Против напыщенного красноречия Горгия с его поэтическим языком, смелыми метафорами, натянутыми антитезами, стремлением к строгой соответственности частей предложения и бесконечными периодами, восстал уже в эпоху Пелопоннесской войны Фрасимах из Калхедона, требовавший, чтобы слог речи был не чем иным, как идеализирован
ным повседневным языком; правда, на нем самом еще слишком тяготело влияние Горгия или, вернее, влияние духа времени, чтобы он оказался в силах вполне осуществить это требование. Это удалось уже только Лисию (ок. 440— 380 гг.), афинскому метеку сиракузского происхождения, отец которого Кефал во время Перикла переселился в Пирей и основал там большую оружейную фабрику.
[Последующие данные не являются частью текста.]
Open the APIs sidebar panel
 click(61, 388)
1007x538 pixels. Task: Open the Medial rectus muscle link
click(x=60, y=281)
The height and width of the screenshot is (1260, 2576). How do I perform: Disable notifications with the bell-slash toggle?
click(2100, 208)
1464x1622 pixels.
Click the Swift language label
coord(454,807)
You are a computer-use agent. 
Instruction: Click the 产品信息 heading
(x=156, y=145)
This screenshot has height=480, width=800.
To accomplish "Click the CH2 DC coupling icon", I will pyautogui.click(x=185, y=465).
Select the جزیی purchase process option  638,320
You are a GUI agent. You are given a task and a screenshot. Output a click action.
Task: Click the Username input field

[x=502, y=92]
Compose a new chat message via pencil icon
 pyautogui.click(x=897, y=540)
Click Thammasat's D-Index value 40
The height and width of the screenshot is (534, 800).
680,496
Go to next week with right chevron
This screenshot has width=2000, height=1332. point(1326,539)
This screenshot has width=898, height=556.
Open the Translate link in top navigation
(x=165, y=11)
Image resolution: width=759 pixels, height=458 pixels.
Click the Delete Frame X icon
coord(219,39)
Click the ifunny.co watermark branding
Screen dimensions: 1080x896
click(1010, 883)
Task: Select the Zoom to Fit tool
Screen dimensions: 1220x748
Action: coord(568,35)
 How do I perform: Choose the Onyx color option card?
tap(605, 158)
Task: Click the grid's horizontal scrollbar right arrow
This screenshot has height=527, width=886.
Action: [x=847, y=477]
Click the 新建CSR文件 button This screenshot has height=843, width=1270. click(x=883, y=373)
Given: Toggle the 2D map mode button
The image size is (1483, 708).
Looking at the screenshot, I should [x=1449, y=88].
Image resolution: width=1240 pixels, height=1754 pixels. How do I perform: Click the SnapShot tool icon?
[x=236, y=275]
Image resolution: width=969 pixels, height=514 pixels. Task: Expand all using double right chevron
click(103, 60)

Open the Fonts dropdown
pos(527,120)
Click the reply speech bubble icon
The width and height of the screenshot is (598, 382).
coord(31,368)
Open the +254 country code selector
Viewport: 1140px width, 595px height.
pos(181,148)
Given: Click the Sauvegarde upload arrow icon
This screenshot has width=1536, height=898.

Беспритязательная простота его языка, чуждая, однако, всякой тривиальности, делает его в наших глазах первым стилистом древности, и из-за этого достоинства мы слишком часто забываем, что он был адвокат-крючкотворец, не брезгающий никаким средством, лишь бы защищаемая им сторона восторжествовала; потому что именно судебное красноречие было главным поприщем его деятельности, тем более что, как чужестранцу, доступ на политическую арену был ему закрыт в Афинах.